Il Patto per l'Italia.
Dopo l’accordo del 1993 sulla politica dei redditi, con il Patto per l’
Italia i padroni aprono una nuova fase nella storia delle relazioni
sindacali con al centro una riduzione dei diritti dei lavoratori per poterne
aumentare lo sfruttamento. Di Duilio Felletti, delegato FIOM. Settembre
2002.

Patto per l’Italia è il nome che il Governo con le parti sociali hanno
voluto dare all’accordo firmato il 5 luglio scorso. Come sappiamo, non è
stato firmato dalla Cgil, che invece immediatamente dopo la stipula ha
proclamato lo sciopero generale da attuarsi in ottobre. La Cgil inoltre ha
messo in campo una serie di iniziative tese a rimettere in discussione il
patto stesso e a sostenere delle leggi di iniziativa popolare su diritti e
ammortizzatori sociali.

Il Patto per l’Italia è una riedizione al ribasso della concertazione che ha
trovato nell’accordo del 23 luglio 1993 il punto topico e che per i
successivi nove anni ha dettato le regole che hanno caratterizzato le
relazioni sindacali con particolare riferimento alla contrattazione.
Nonostante quest’accordo abbia danneggiato pesantemente le condizioni dei
lavoratori e non abbia consentito una reale difesa dell’occupazione, questo
stesso accordo ha mostrato negli ultimi due anni, ad avviso dei padroni, la
sua inadeguatezza alla soluzione dei problemi di competitività del sistema
economico italiano, tant'è che la Confindustria da tempo ne sollecitava una
profonda revisione (che non ha trovato una sua definizione durante il
governo D’Alema) per rendere più esplicite le questioni che dovevano
favorire una più elevata liberalizzazione delle politiche contrattuali,
della flessibilità del lavoro, e un ulteriore abbattimento del carico
fiscale delle imprese. L’accordo del ’93 (firmato anche dalla Cgil) ha
svolto la funzione di apripista per gli altri provvedimenti che sono come
vedremo contenuti nel Patto per l’Italia.

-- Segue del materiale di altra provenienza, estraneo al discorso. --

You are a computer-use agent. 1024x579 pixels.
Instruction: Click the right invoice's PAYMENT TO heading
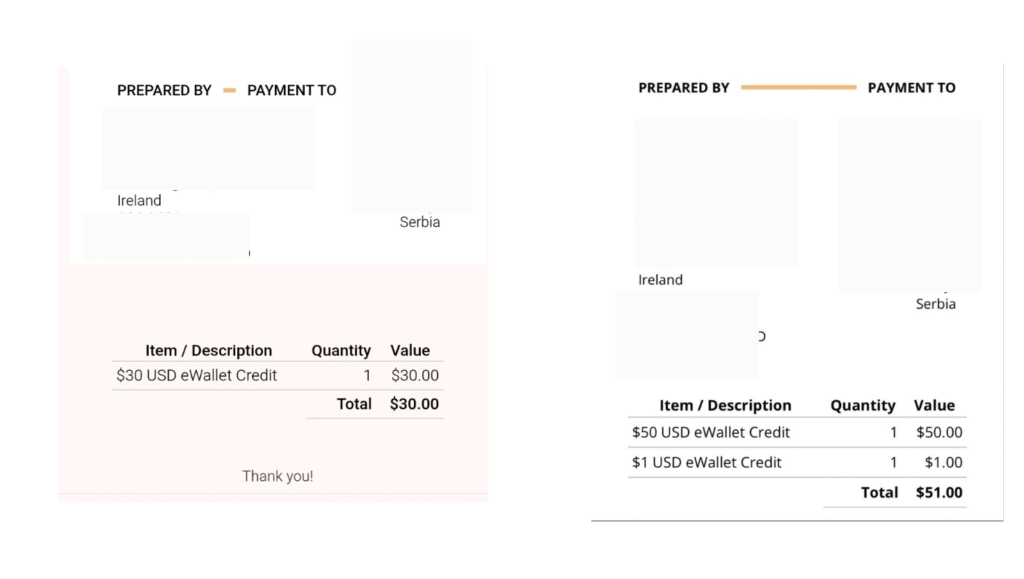[912, 88]
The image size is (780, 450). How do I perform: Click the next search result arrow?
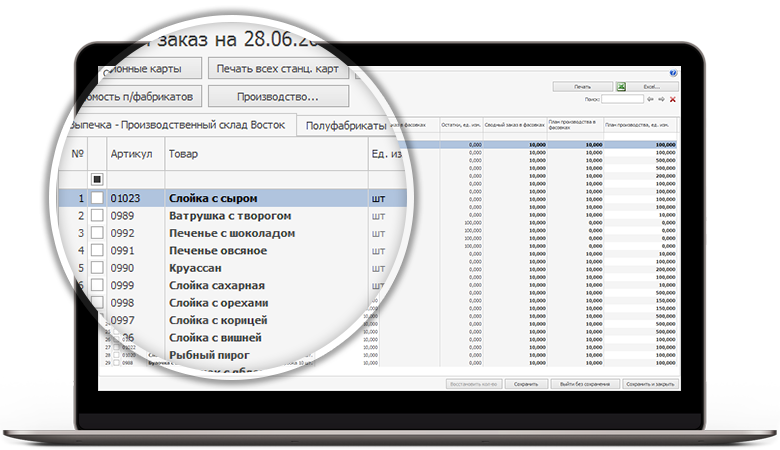click(x=661, y=99)
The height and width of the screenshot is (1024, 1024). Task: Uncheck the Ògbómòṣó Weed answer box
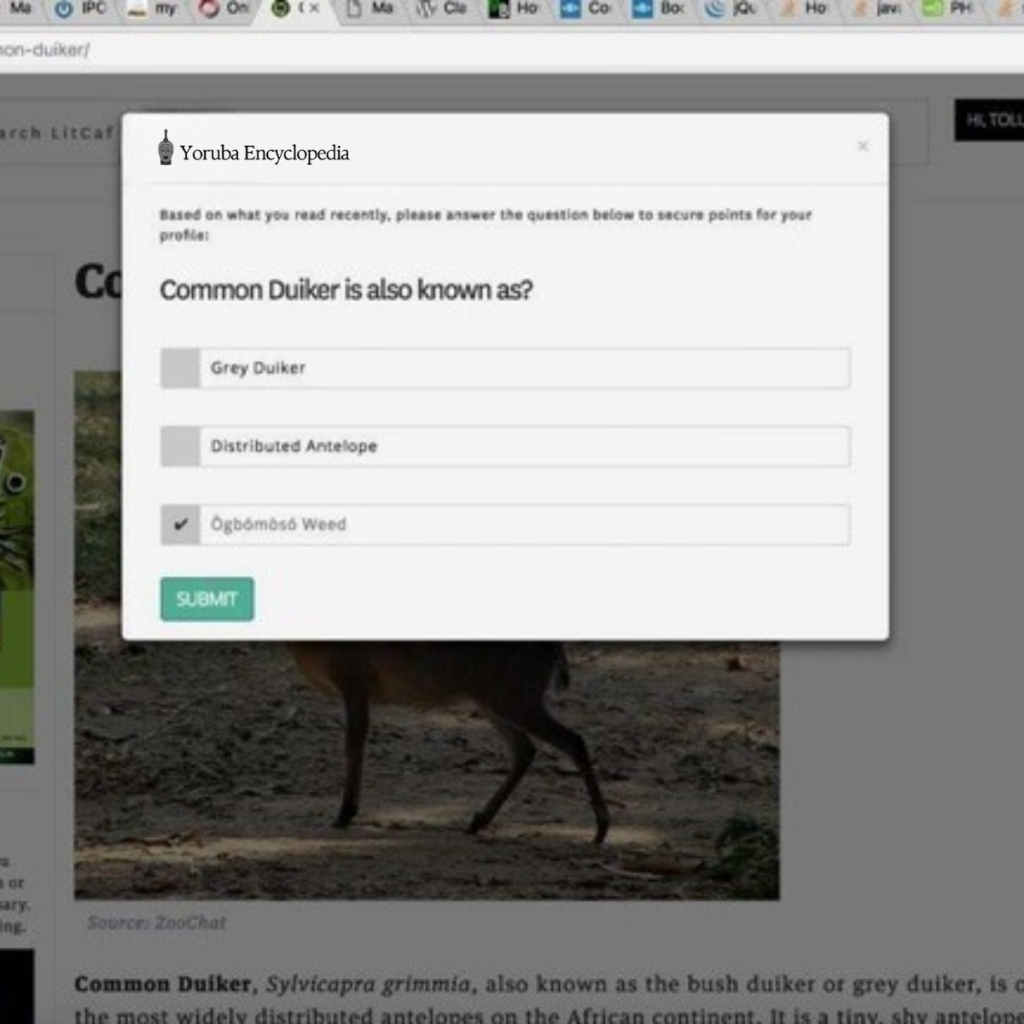[x=180, y=524]
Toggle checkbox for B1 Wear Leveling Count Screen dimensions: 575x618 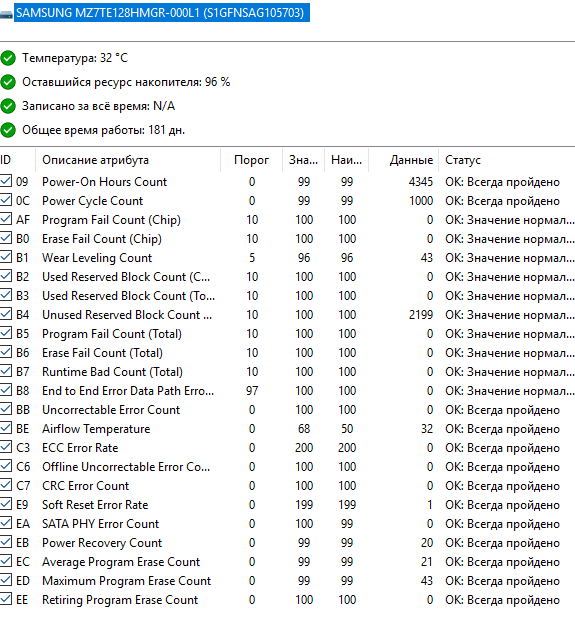click(x=6, y=257)
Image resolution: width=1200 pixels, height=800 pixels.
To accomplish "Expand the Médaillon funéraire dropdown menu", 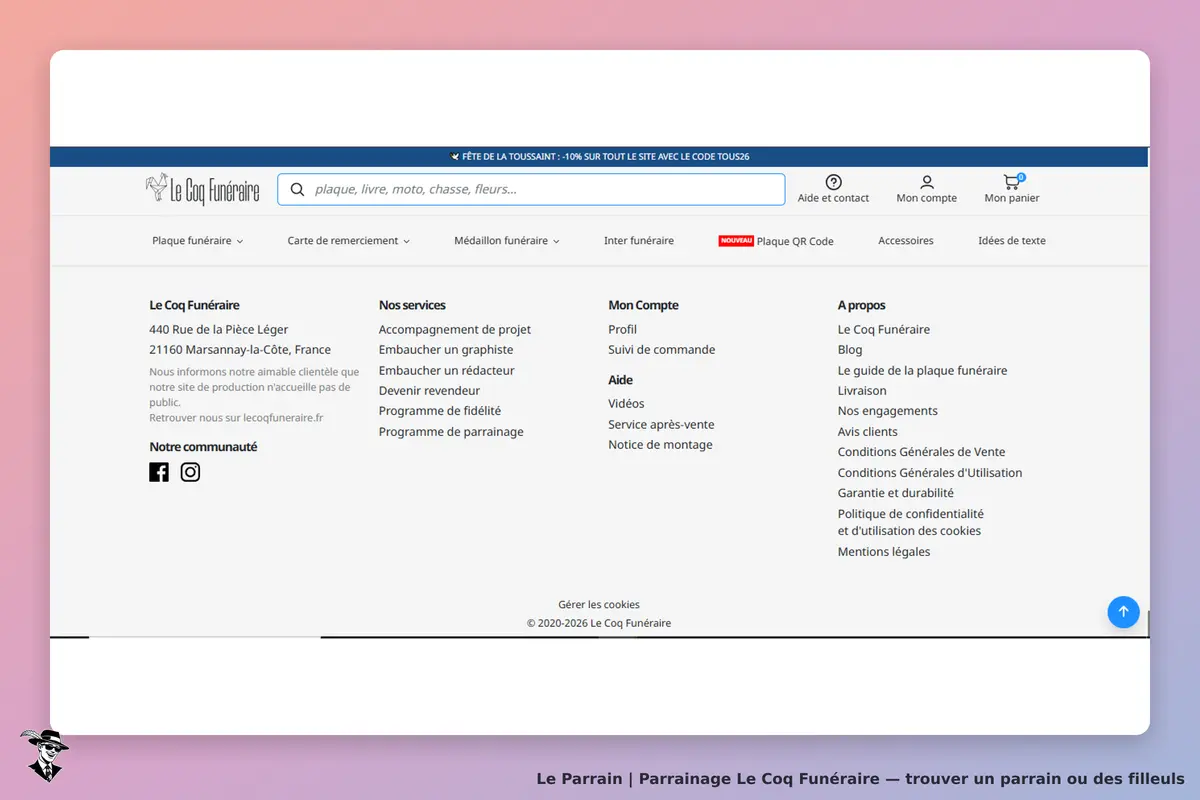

Fisco, mezzogiorno e mercato del lavoro: sono questi gli argomenti trattati
nel documento, ma in realtà il ragionamento è unico, e cioè lo sforzo che
viene fatto è quello di fare in modo che, in presenza di una situazione che
in prospettiva sarà a “licenziamento libero” (abolizione dell’art.18), l’
insieme della società non debba subire contraccolpi sul piano della
stabilità dei suoi rapporti interni, e l’economia, nello stesso tempo, possa
avere una poderosa ripresa e conquistare competitività rispetto le altre
economie concorrenti. La filosofia quindi è sempre la medesima, e può essere
riassunta nello slogan: forza lavoro usa e getta per maggiori investimenti
al sud e al nord per lo sviluppo. Questo ovviamente non è detto così
esplicitamente, ma lo si evince con chiarezza nella lettura dei passaggi del
documento.

IL FISCO
Abbiamo già descritto in un altro articolo per quali vie il Governo
intendeva riformare il fisco, e abbiamo sostenuto che in definitiva a godere
i maggiori vantaggi dalla riforma erano i più ricchi grazie alla sostanziale
abolizione del principio costituzionale della progressività dell'imposta sul
reddito. Col Patto per l’Italia il Governo ha cercato di dare un contentino
ai sindacati avviando la soluzione del problema di come non penalizzare
eccessivamente le classi più basse; ma vediamo come. Leggiamo che il Governo
intende stimolare “i consumi e la crescita per avviare un processo di
riduzione del carico fiscale sulle persone, le famiglie e le imprese”, e poi
ancora “il miglioramento della produttività e la progressiva riduzione del
cuneo fiscale sul lavoro (i contributi troppo alti che i padroni pagano per
i lavoratori ­ndr-) potranno contribuire ulteriormente a fare crescere il
reddito disponibile delle famiglie”, e ancora “la riduzione della tassazione
personale….sarà attuata….nell’ambito delle risorse che si renderanno
disponibili con la manovra di finanza pubblica”. Vi sono quindi elencati gli
strumenti che verranno utilizzati per ridurre le tasse ai lavoratori, che in
realtà è uno solo: si tratta in pratica di una deduzione dal reddito di una
quota forfettaria rapportata al reddito stesso. Altri strumenti e
provvedimenti (questi invece ben specificati) riguardano la riduzione delle
tasse per i lavoratori autonomi e per i titolari delle piccole imprese.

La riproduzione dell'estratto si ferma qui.